> _Text section_:
··········
8 thoughts on “The UK gets welcome news from real wages and employment

  1. If only the numbers hadn’t been tortured, as in bastinado, thumbscrews, the iron maiden & the 3rd degree, it’d be an improvement, but still an upstream pee in the Clyde compared to what we’ve lost over the past 50 years.

    therrawbuzzin

    • Hi therrawbuzzin

      I thought you might enjoy this from the 1980s

      Hacker: Education in this country is a disaster. We’re supposed to be preparing children for a working life. Three quarters of the time they’re bored stiff!

      Sir Humphrey: Well I should have thought that being bored stiff for three quarters of the time was an excellent preparation for working life.

      Hacker: The school leaving age was raised to 16 so that they could learn more, and they’re learning less!

      Sir Humphrey: We didn’t raise it to enable them to learn more! We raised it to keep teenagers off the job market and hold down the unemployment figures.

      ( h/t https://www.comedy.co.uk/tv/yes_prime_minister/quotes/ )

      One way or another they get to it….

  2. The US and UK economy exhibit similar trends in some areas. Housing mortgage rates have substantially increased and the value of housing after large increases , flat lining There is a lot of disposable income sloshing around after the covid handouts, and wage/pension increases have been the highest for years. CPI increases in energy and goods have fallen ( albeit its an arithmetic effect in energy) but in food and services , not so much ( there are signs of renewed upwards pressure). But the top 30% or so still have enough increased income to spend and save a little ( in the US, a lot).
    So are the economies about to grind to a halt because of higher interest rates, or are they going to have modest growth for say ten years , with ongoing inflationary pressures because of ‘events’ ( to which the UK is particularly vulnerable), meaning interest rates will stay about at current levels for long time , and with smallish real income growth catching up over the 10 years with the effects of those previous large increases in property prices.
··········
> _Problem 1_: Reproduce word for word the part of the comment thread between "I thought you" and "they’re bored stiff!", inclusive.
> _Problem 2_: In the comment thread, which methods of torture does the first comment name?
> _Problem 3_:
Answer these from the comment thread:
(a) According to Hacker, to what age was the school leaving age raised?
(b) Which two economies does the second comment say show similar trends?
(c) What portion of people does the second comment say still have enough increased income to spend and save a little?
The items after this comment thread are separate material.
··········
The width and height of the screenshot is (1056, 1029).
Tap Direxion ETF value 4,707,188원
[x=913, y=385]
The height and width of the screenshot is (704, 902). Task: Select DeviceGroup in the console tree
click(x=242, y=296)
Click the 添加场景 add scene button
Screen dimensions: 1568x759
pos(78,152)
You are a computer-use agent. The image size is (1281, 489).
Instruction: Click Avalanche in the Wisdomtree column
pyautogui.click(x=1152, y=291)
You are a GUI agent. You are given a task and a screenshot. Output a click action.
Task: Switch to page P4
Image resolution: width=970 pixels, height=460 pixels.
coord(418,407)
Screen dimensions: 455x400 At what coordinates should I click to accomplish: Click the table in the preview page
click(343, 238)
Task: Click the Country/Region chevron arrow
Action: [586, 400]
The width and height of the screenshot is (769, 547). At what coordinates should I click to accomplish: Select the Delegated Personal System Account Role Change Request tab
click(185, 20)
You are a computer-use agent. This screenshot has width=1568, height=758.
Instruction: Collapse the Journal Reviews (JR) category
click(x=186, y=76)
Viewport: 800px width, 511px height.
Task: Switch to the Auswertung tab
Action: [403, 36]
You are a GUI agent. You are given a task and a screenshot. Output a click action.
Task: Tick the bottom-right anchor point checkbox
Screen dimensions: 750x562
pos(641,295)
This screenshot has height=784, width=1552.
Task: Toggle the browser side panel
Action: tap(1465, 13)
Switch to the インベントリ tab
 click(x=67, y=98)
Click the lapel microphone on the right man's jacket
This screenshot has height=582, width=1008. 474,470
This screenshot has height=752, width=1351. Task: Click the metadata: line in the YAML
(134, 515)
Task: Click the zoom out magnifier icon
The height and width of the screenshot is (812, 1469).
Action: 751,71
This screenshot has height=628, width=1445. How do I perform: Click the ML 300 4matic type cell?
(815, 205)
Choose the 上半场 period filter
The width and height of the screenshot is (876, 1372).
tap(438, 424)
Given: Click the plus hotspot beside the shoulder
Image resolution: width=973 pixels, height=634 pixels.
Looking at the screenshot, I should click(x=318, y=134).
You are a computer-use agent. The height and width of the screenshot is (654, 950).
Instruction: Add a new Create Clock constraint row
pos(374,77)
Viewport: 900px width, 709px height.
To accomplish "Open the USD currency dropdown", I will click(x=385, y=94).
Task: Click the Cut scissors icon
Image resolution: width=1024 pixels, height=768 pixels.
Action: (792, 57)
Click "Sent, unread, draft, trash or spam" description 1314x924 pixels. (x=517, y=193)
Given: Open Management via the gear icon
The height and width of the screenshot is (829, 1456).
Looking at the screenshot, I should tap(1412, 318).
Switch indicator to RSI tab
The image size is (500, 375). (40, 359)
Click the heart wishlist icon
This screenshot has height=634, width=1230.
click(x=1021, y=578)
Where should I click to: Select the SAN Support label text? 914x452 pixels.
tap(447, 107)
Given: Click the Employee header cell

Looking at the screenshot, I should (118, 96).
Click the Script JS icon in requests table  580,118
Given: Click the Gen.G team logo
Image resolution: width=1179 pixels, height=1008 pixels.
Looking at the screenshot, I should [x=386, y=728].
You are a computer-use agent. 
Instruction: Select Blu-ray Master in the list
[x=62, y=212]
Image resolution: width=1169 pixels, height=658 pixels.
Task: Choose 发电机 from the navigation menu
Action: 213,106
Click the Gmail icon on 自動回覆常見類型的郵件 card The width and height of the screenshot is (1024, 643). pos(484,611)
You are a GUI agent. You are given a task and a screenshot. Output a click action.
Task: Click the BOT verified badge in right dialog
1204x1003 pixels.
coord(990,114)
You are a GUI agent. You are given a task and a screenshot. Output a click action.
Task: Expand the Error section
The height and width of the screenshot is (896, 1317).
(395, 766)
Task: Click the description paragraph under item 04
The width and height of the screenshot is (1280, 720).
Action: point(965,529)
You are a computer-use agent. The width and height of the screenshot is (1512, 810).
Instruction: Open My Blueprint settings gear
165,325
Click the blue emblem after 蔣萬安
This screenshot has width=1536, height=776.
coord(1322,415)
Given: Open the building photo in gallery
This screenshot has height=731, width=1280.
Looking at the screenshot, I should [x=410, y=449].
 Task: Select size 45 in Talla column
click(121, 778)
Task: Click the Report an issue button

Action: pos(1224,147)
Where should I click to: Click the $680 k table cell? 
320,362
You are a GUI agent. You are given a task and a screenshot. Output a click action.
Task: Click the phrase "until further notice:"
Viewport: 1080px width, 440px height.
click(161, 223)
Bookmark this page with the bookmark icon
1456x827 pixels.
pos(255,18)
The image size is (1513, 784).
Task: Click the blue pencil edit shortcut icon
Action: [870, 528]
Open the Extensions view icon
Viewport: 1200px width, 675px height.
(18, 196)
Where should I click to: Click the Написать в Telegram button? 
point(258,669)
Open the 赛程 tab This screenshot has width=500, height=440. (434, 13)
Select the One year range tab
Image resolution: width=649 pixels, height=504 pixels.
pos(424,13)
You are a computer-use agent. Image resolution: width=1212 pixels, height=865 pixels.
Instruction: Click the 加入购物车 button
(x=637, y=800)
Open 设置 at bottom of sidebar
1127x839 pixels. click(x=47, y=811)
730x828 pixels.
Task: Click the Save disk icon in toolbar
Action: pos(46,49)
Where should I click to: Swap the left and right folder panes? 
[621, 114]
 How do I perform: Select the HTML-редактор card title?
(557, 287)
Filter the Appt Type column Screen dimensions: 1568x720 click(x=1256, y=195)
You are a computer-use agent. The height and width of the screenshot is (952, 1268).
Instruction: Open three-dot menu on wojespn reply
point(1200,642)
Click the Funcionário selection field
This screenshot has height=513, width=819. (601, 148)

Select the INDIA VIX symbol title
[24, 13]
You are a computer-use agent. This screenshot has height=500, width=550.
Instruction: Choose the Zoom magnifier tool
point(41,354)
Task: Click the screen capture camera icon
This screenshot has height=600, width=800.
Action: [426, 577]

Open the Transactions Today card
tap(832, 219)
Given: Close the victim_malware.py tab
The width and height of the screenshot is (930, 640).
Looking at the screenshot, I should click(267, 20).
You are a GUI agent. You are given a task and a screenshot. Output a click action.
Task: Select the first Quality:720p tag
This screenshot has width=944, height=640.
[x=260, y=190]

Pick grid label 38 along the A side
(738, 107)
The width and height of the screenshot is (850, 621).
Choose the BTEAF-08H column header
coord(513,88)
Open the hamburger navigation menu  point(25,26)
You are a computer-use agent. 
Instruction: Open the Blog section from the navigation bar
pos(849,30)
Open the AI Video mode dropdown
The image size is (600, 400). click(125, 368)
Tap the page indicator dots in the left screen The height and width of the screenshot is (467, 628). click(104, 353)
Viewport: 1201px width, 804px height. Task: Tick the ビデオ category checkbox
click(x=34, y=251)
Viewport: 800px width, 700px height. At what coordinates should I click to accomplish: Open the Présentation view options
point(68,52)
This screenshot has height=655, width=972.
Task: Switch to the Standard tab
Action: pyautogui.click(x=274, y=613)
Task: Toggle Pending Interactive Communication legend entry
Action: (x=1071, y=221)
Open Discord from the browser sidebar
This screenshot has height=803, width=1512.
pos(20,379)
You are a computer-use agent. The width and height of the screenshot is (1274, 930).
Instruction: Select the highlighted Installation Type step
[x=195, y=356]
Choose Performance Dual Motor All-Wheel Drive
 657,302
··········
> _Answer section 1_:
I thought you might enjoy this from the 1980s

      Hacker: Education in this country is a disaster. We’re supposed to be preparing children for a working life. Three quarters of the time they’re bored stiff!

> _Answer section 2_:
bastinado
thumbscrews
the iron maiden
the 3rd degree

> _Answer section 3_:
(a) 16
(b) The US and the UK
(c) The top 30% or so